**To do**:
Write out every one of the records below, character for character.

============================================================

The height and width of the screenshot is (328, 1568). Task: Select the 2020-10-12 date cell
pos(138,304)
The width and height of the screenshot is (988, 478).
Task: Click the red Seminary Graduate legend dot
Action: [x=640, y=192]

============================================================

**Full output**:
The height and width of the screenshot is (328, 1568). Task: Select the 2020-10-12 date cell
pos(138,304)
The width and height of the screenshot is (988, 478).
Task: Click the red Seminary Graduate legend dot
Action: [x=640, y=192]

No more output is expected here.